*** Opening WORKING DATA ***

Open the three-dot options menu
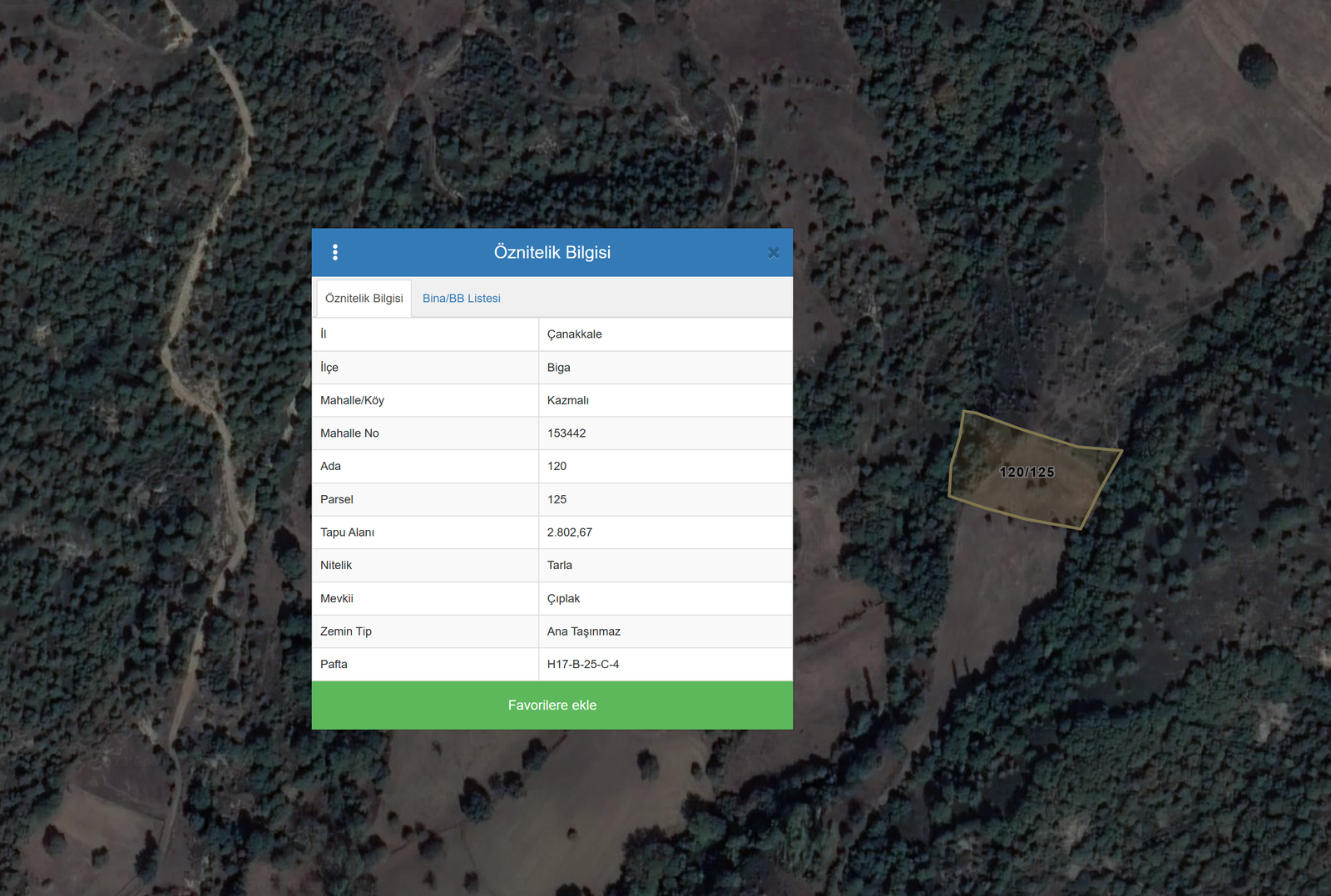The image size is (1331, 896). (335, 252)
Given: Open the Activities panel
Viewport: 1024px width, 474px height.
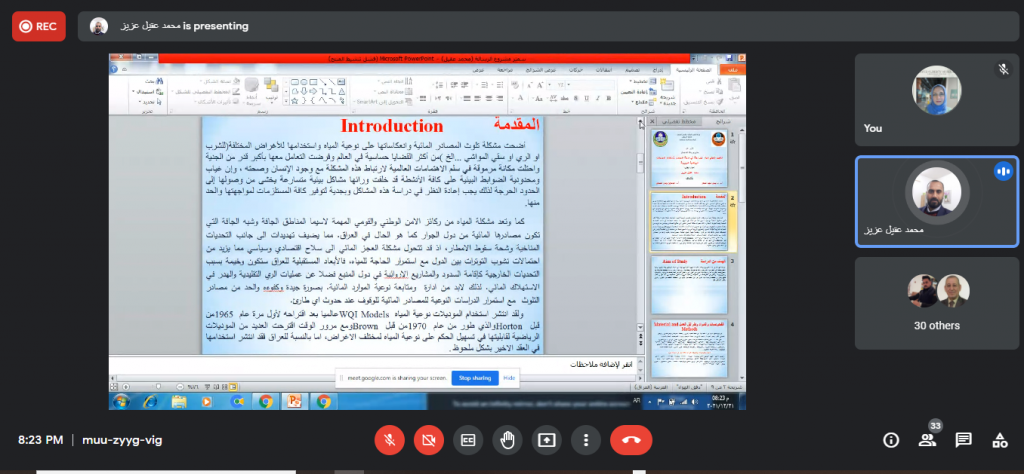Looking at the screenshot, I should (x=999, y=440).
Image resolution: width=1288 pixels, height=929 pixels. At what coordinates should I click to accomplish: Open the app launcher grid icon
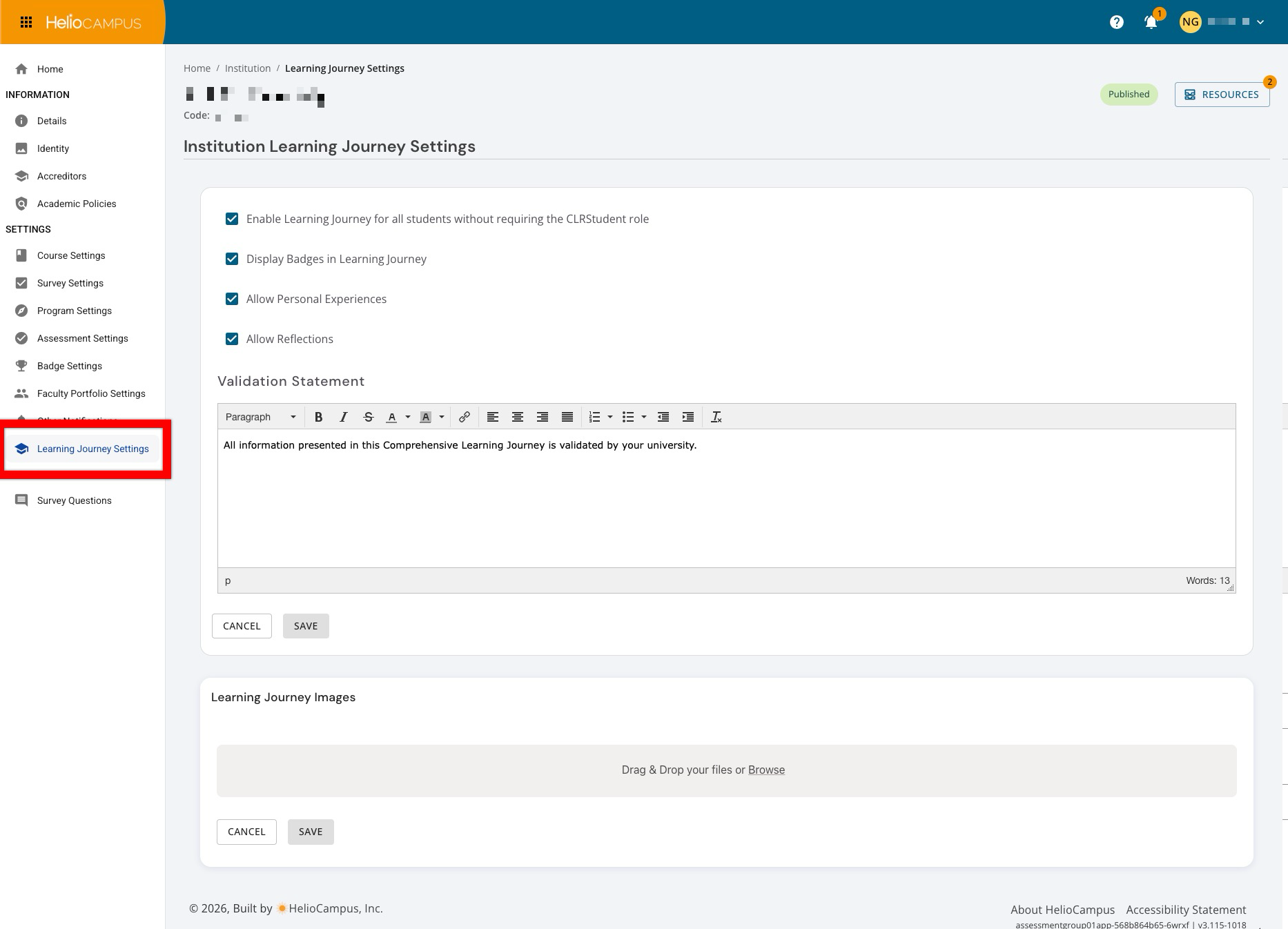click(x=26, y=22)
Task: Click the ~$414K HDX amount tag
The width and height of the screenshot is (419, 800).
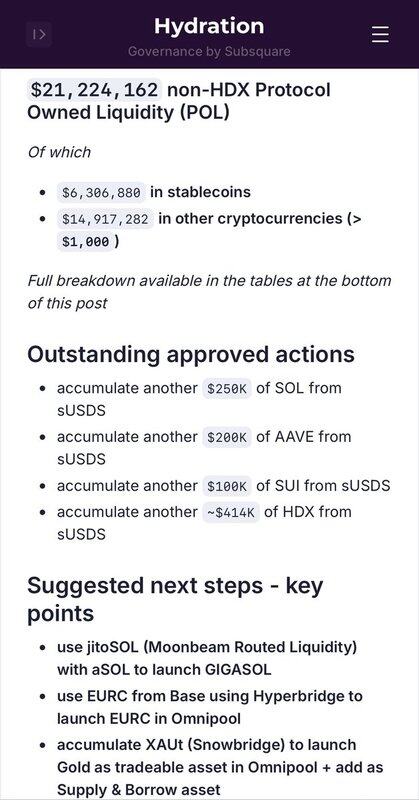Action: pos(231,513)
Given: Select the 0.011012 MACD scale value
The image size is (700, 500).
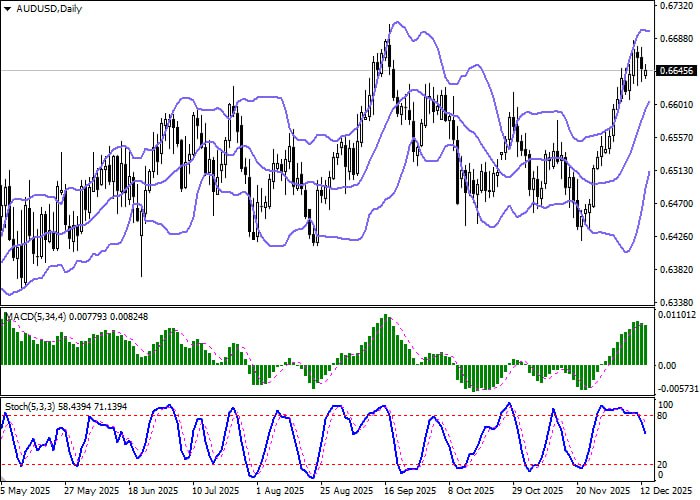Looking at the screenshot, I should tap(679, 315).
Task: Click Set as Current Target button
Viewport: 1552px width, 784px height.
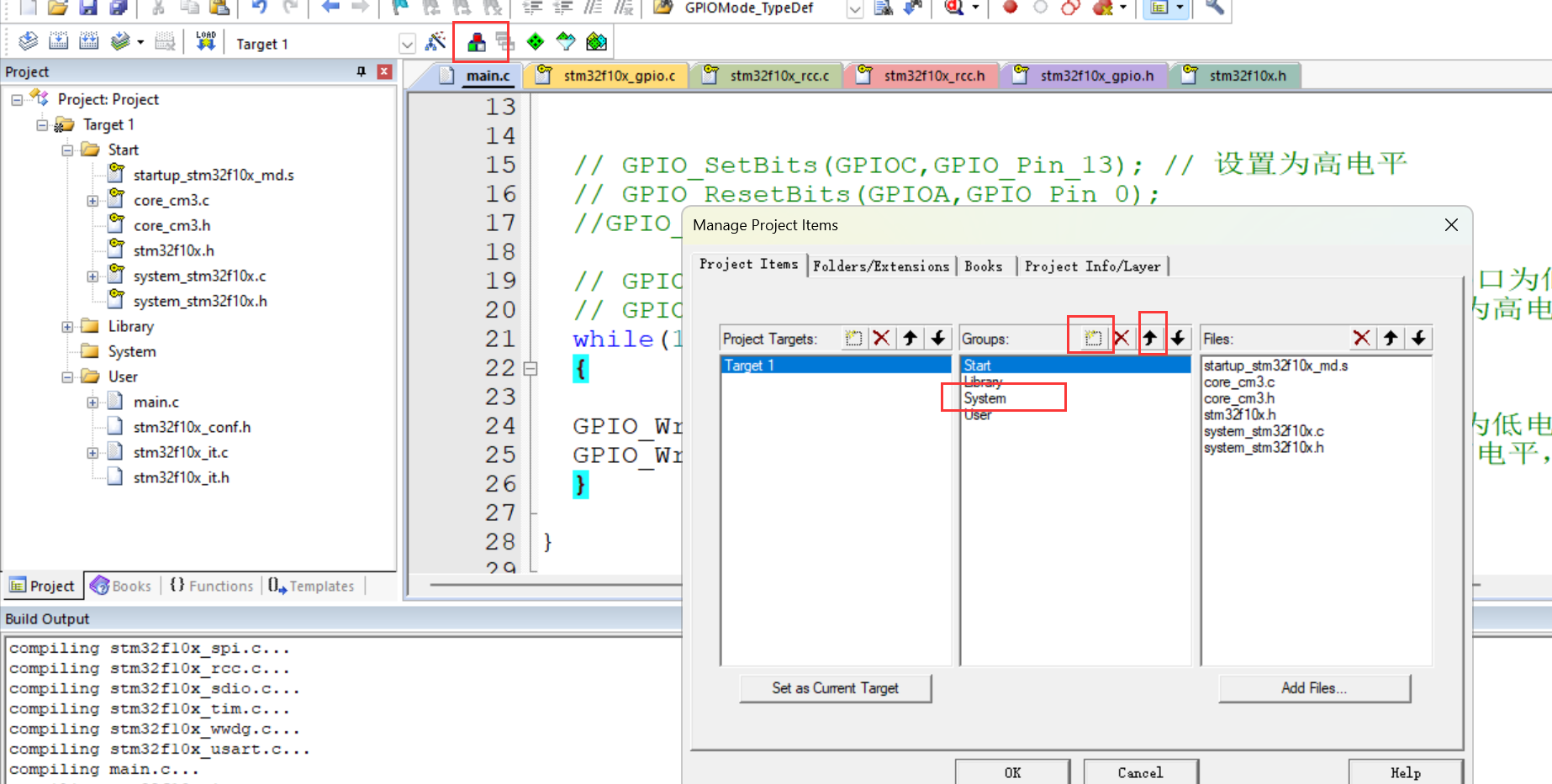Action: click(x=836, y=688)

*** Closing WORKING DATA ***

• EXERCISE PROMPT
When the line containing "Given: Select the 0.011012 MACD scale value" is reached, write out that line and each one after it exactly, ending with the last line of the records; pictures are not copied.

• ANSWER FOR THE TASK
Given: Select the 0.011012 MACD scale value
The image size is (700, 500).
Looking at the screenshot, I should tap(679, 315).
Task: Click Set as Current Target button
Viewport: 1552px width, 784px height.
Action: click(x=836, y=688)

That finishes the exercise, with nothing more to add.